Zsa Zsa Gabor. Rosa Parks. Charles Darwin. Balenciaga. Mozart.

pretty cool, no?

I dropped a fortune at calypso, as well. purple dress, silk/cashmere scarf, black cashmere shrug, clu t-shirt, amongst other items.

you think i'm crazy? well at least i didn't buy the gold clutch with bright blue lettering: EAT CAVIAR.

do you know how cute that would've been? i love caviar.

i'm doing my best here, people, to stimulate this crappy economy. i think it's safe to say i took one for the team.

we also found a great little treasure of a store called madewell. well it's a treasure because there are steals to be found. the clothes actually don't fit though they look cute on the skinny-ass mannequins, they look like hell when you try them on {after a bit of research i find they're part of j. crew - a lower quality, clearly, like old navy to gap to banana republic}. i bought the biggest slouchy hobo you could ever find though - for a total deal. i could fit inside this bag, if i was that flexible.

after spending all our money and before we started feeling guilty about it, we popped into a charming little taco joint for some tacos and perhaps the best damn bloody maria ever - made with jalepeno tequila and a bunch of other juices. oh my. i took the recipe from the waitress and will be using it to impress my friends.

we decided we'd try to get out on an earlier flight but we had a little time to kill so we wandered in and out of a few more boutiques. off to the airport we realized, sadly, that time had sprung forward though, and we were going to be sitting at the airport waiting for our original flight for about two hours. ah well.

there's always airport shopping.

i heart new york.




Thursday, March 5, 2009

not a review, just a scam

so, i'm in the process of being scammed. only the scammer doesn't know i know i'm being scammed.

for some crazy reason there's a catering/personal chef scam "ring" out there.

wild and crazy, huh? bored much?

do they sit around a conference table and discuss who their next con-victim's gonna be?

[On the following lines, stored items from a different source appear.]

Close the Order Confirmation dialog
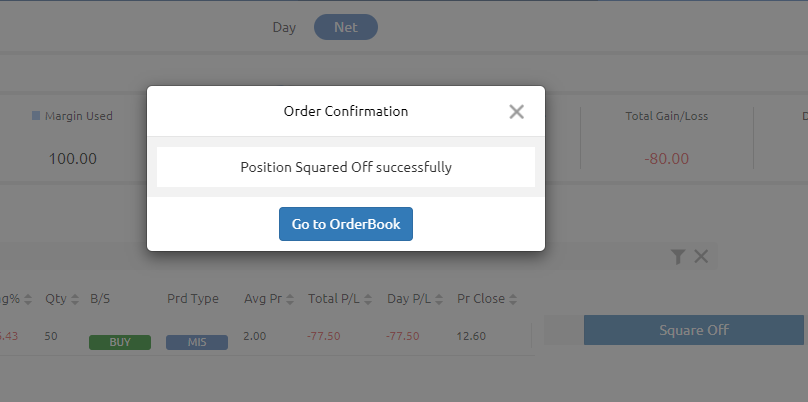Viewport: 808px width, 402px height. point(516,111)
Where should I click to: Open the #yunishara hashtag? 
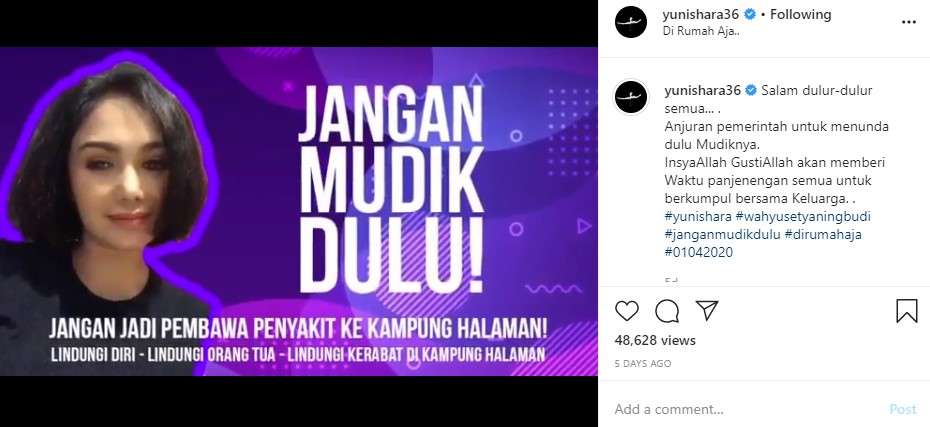pyautogui.click(x=698, y=216)
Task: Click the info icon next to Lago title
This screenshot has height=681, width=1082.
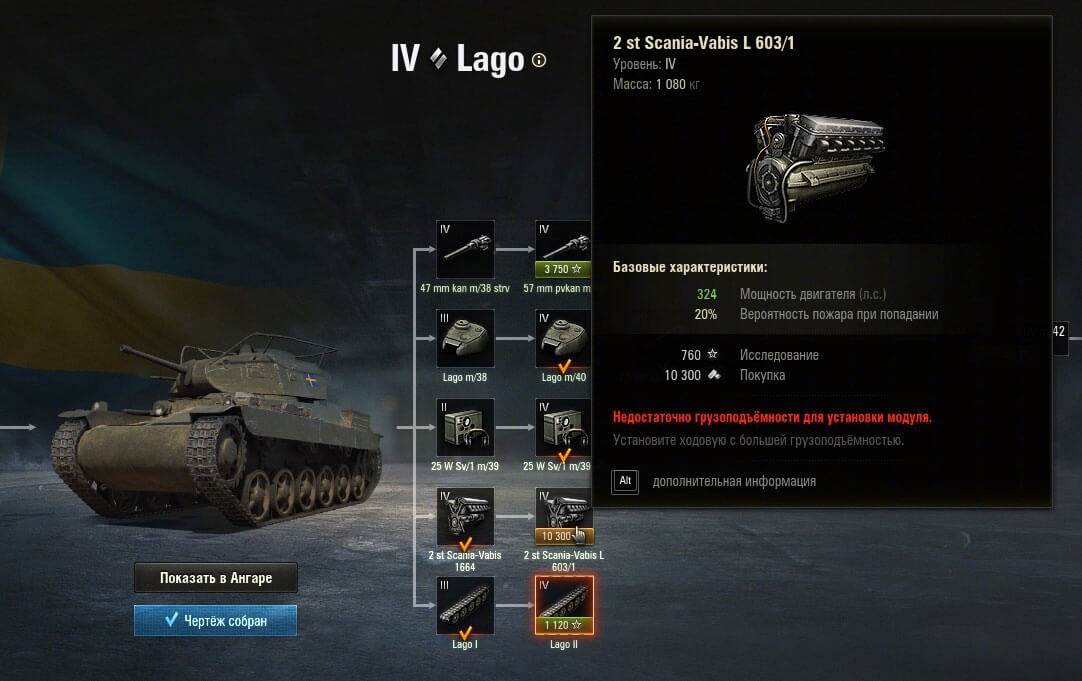Action: [x=539, y=60]
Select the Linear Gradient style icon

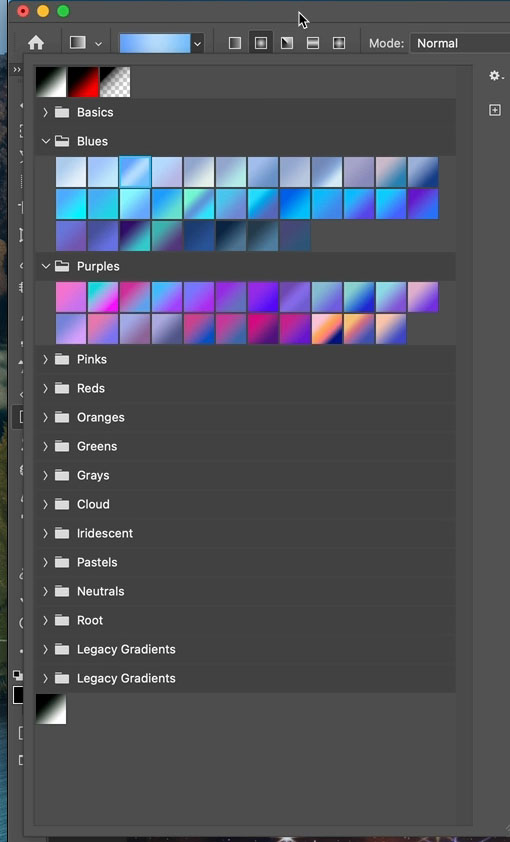coord(235,43)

scam artist #1: hey, i have an idea! let's screw over the private chefs. they're probably stupid and will fall for anything.

scam artist #2: yeah, that's a great idea. let's do it. let's ruin them all, one by one.

a catering friend of mine was recently almost scammed but the whole thing started getting fishy when they wanted her to mail a cashier's check to someone for them (while their check was en route to her). yeah, right. what kind of brainless idiot would do that for someone in the uk they've never met? oh and hello, cashier's check? my red flag alert would have gone through the roof. who uses cashier's checks? what's a cashier's check anyway?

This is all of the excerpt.